The easiest trap any successful leader can fall into is to slip into a box of conventionality and get stuck. Dr. Tim Elmore explains how to live a full life "outside of the box."

The easiest trap any successful leader can fall into is to slip into a box of conventionality and get stuck. We’re blinded, assuming that what got us to where we are will also get us to where we want to go.

While some assumptions are necessary for us to get through our day, they can also be enemies. They prevent us from seeing possibilities, almost like being stuck inside of a closed box. For example, people who are afraid of flying— yet drive their car everyday—forget that far more people are killed each year in a car than in an airplane. Falling coconuts kill more people each year than sharks do. In other words, our assumptions can often prevent us from recognizing reality.

A Few Suggestions to Consider

So let me propose we try something new as leaders. When you feel stuck in a box, why not attempt to connect two seemingly unrelated ideas to see if you can identify a possible solution to a problem? It’s a practice I’ve called “connecting categories” that has worked quite well for our team at Growing Leaders. Allow me to illustrate.

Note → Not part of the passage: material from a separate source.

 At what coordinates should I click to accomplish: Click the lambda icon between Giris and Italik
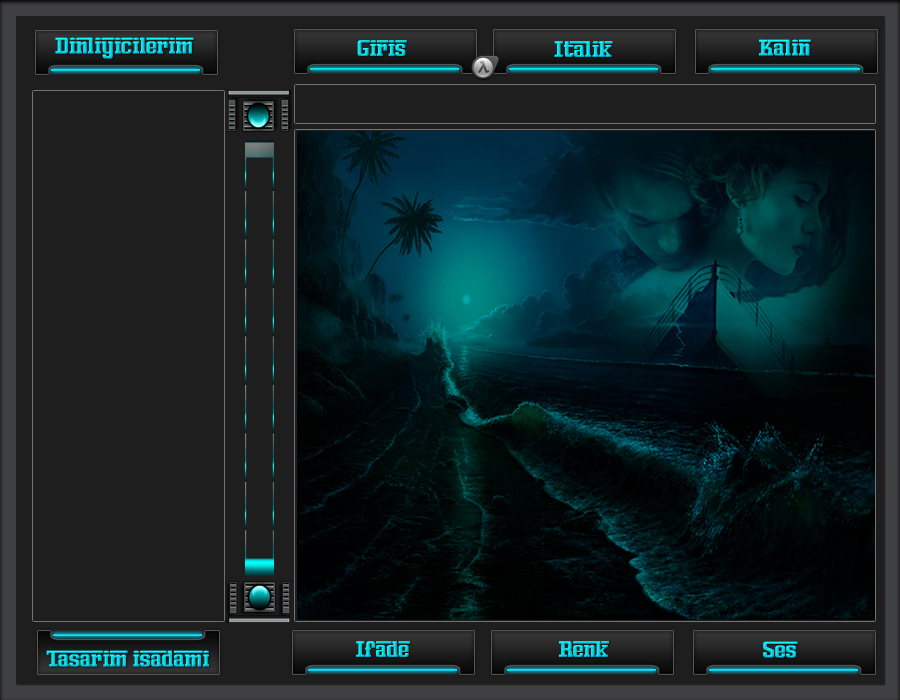pos(484,67)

Consider, for instance, our challenge with homelessness in America: the U.S. has roughly 3.5 million homeless people. That’s a ton. It also, however, has roughly 18.6 million vacant homes. So technically, every homeless person could choose to live in six different homes. Putting these ideas together, could we develop a program that incentivizes our homeless people to identify their gifts and work in exchange for a vacant home? We could tie the prize to the process and significantly reduce this problem.

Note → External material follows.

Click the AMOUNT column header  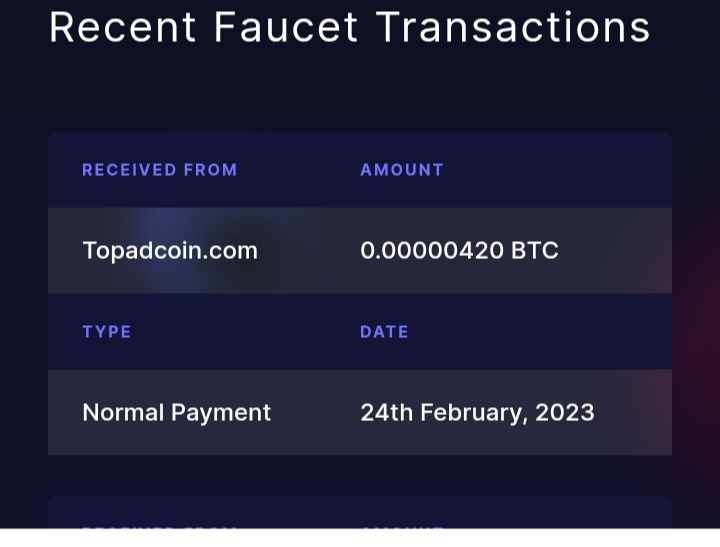click(x=402, y=170)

Another way to look at it is through the lens of charities or non-profit organizations. America has roughly 350,000 active churches of various denominations. If every active church decided to adopt ten homeless people (mega-churches could adopt even more than ten!), we would solve our homeless problem. The churches could even coach them in building healthy habits and attitudes, managing finances, preparing for job interviews, etc. In turn, the former homeless would become ready to rent or buy a place to live.

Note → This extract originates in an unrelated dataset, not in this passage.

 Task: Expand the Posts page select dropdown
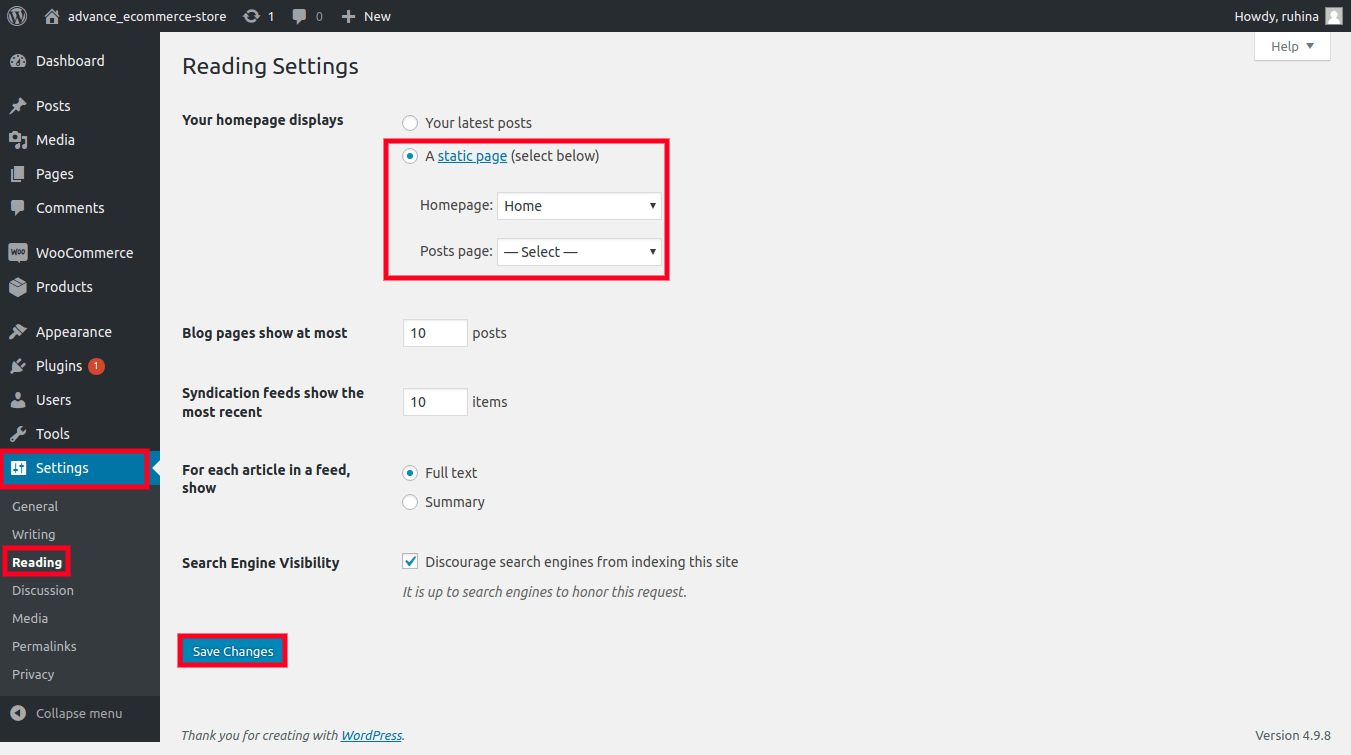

Now I realize it’s not this simple. Churches could easily argue that their goal is not merely to care for the homeless, and I understand that. At the same time, it could be part of the goal… and it could actually get non-profits to start collaborating on a single problem that would not require more tax dollars or federal programs. It would be a win/win situation.

Another example to consider is the education problem. Millions of kids do not have access to good education around our globe. While I don’t believe education is a magic wand, I do believe it’s a step out of poverty and crime for many. What’s more, it turns out that it would cost less than one percent of what the nations of the world spend on weapons to educate every child in every nation. Wow. What if we simply convinced a majority of nations to drop their spending in this category by one percent (1%) and find a way to invest it in educating kids?

Years ago, America discovered it was actually cheaper to vaccinate every person in certain African countries than to merely treat those who immigrated to the U.S. It was a volume issue that made the vaccination cheaper and became a win/win situation. Sometimes, thinking in new ways actually helps us out of our boxes and solves problems… that serve people.

I’m not sure if I sound like a crazy man, but I do know one thing: for me, thinking out of the box has enabled me to create resources, solve problems, catch new visions, and ultimately meet needs among students today.

Life is great outside of the box. Try it out.